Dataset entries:
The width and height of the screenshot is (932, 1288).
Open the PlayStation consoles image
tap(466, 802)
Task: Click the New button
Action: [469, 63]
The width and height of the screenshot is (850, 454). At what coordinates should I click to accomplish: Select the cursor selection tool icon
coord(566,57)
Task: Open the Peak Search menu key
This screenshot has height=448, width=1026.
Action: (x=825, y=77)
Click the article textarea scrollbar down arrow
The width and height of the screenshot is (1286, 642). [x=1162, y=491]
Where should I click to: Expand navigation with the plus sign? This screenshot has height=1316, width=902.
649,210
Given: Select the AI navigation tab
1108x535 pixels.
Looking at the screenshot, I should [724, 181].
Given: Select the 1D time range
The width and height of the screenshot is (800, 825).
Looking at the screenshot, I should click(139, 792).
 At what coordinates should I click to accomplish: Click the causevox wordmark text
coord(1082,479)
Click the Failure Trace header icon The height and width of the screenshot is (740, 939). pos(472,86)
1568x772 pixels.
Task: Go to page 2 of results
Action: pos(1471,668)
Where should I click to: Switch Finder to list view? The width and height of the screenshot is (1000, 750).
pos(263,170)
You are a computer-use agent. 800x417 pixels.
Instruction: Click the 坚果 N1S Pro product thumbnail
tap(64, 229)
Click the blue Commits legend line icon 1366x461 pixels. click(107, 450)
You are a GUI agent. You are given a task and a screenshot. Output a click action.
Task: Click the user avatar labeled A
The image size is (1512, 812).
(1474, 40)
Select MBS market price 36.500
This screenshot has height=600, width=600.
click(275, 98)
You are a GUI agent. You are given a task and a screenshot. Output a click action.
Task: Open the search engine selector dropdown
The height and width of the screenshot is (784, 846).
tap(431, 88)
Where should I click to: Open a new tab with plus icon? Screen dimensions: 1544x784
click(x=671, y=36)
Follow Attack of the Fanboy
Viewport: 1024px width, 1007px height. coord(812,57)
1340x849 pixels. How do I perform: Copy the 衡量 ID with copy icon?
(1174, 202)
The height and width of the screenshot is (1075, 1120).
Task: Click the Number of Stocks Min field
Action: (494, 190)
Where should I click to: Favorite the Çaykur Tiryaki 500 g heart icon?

Problem:
Each line above is to be restated exactly.

Reply to the task:
The width and height of the screenshot is (932, 1288).
Open the PlayStation consoles image
tap(466, 802)
Task: Click the New button
Action: [469, 63]
The width and height of the screenshot is (850, 454). At what coordinates should I click to accomplish: Select the cursor selection tool icon
coord(566,57)
Task: Open the Peak Search menu key
This screenshot has height=448, width=1026.
Action: (x=825, y=77)
Click the article textarea scrollbar down arrow
The width and height of the screenshot is (1286, 642). [x=1162, y=491]
Where should I click to: Expand navigation with the plus sign? This screenshot has height=1316, width=902.
649,210
Given: Select the AI navigation tab
1108x535 pixels.
Looking at the screenshot, I should [724, 181].
Given: Select the 1D time range
The width and height of the screenshot is (800, 825).
Looking at the screenshot, I should click(139, 792).
 At what coordinates should I click to accomplish: Click the causevox wordmark text
coord(1082,479)
Click the Failure Trace header icon The height and width of the screenshot is (740, 939). pos(472,86)
1568x772 pixels.
Task: Go to page 2 of results
Action: pos(1471,668)
Where should I click to: Switch Finder to list view? The width and height of the screenshot is (1000, 750).
pos(263,170)
You are a computer-use agent. 800x417 pixels.
Instruction: Click the 坚果 N1S Pro product thumbnail
tap(64, 229)
Click the blue Commits legend line icon 1366x461 pixels. click(107, 450)
You are a GUI agent. You are given a task and a screenshot. Output a click action.
Task: Click the user avatar labeled A
The image size is (1512, 812).
(1474, 40)
Select MBS market price 36.500
This screenshot has height=600, width=600.
click(275, 98)
You are a GUI agent. You are given a task and a screenshot. Output a click action.
Task: Open the search engine selector dropdown
The height and width of the screenshot is (784, 846).
tap(431, 88)
Where should I click to: Open a new tab with plus icon? Screen dimensions: 1544x784
click(x=671, y=36)
Follow Attack of the Fanboy
Viewport: 1024px width, 1007px height. coord(812,57)
1340x849 pixels. How do I perform: Copy the 衡量 ID with copy icon?
(1174, 202)
The height and width of the screenshot is (1075, 1120).
Task: Click the Number of Stocks Min field
Action: (494, 190)
Where should I click to: Favorite the Çaykur Tiryaki 500 g heart icon?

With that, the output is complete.